» **Try it**
Give back exactly the lines of the data below, starting with the line that has "Política de Privacidade (213, 2315)" and going on through the line that has "About Us (265, 2438)".

Saved entries
┌──

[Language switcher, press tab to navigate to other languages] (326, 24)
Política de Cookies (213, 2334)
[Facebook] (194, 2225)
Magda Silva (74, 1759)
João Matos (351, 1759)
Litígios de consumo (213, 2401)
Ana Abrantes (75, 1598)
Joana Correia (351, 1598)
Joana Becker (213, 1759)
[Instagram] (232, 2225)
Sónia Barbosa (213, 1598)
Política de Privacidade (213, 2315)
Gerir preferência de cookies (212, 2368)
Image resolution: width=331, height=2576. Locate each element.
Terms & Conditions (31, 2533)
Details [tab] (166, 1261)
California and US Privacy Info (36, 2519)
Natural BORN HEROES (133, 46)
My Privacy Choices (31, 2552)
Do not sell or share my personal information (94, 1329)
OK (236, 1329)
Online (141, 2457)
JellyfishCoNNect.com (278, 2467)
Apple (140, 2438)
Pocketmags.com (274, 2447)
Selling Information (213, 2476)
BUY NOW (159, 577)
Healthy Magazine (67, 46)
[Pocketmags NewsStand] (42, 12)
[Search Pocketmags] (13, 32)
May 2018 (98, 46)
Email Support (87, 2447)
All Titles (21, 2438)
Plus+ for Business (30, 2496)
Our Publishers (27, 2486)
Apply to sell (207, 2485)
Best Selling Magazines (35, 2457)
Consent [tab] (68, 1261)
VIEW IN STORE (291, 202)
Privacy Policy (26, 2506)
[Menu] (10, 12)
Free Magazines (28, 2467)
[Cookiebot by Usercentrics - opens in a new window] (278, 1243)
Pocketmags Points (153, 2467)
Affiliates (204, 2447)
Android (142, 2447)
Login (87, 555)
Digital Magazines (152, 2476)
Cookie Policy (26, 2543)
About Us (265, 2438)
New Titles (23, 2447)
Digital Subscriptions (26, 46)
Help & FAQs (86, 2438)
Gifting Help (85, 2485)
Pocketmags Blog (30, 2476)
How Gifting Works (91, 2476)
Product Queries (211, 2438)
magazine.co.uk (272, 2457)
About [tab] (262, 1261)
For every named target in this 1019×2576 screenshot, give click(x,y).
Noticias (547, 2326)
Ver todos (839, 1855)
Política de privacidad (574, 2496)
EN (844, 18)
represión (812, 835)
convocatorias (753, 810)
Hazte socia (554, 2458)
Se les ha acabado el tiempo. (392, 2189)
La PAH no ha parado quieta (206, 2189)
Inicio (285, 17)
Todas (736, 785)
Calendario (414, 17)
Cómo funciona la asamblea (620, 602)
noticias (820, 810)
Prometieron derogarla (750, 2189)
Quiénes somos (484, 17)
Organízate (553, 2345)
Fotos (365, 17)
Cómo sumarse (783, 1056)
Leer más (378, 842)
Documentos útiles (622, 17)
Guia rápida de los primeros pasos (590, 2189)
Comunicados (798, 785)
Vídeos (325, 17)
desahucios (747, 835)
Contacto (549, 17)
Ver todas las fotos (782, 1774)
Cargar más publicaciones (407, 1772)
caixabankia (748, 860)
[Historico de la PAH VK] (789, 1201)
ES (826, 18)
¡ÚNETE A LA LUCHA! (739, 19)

└──

» **Finished task**
Política de Privacidade (213, 2315)
Gerir preferência de cookies (212, 2368)
Image resolution: width=331, height=2576. Locate each element.
Terms & Conditions (31, 2533)
Details [tab] (166, 1261)
California and US Privacy Info (36, 2519)
Natural BORN HEROES (133, 46)
My Privacy Choices (31, 2552)
Do not sell or share my personal information (94, 1329)
OK (236, 1329)
Online (141, 2457)
JellyfishCoNNect.com (278, 2467)
Apple (140, 2438)
Pocketmags.com (274, 2447)
Selling Information (213, 2476)
BUY NOW (159, 577)
Healthy Magazine (67, 46)
[Pocketmags NewsStand] (42, 12)
[Search Pocketmags] (13, 32)
May 2018 (98, 46)
Email Support (87, 2447)
All Titles (21, 2438)
Plus+ for Business (30, 2496)
Our Publishers (27, 2486)
Apply to sell (207, 2485)
Best Selling Magazines (35, 2457)
Consent [tab] (68, 1261)
VIEW IN STORE (291, 202)
Privacy Policy (26, 2506)
[Menu] (10, 12)
Free Magazines (28, 2467)
[Cookiebot by Usercentrics - opens in a new window] (278, 1243)
Pocketmags Points (153, 2467)
Affiliates (204, 2447)
Android (142, 2447)
Login (87, 555)
Digital Magazines (152, 2476)
Cookie Policy (26, 2543)
About Us (265, 2438)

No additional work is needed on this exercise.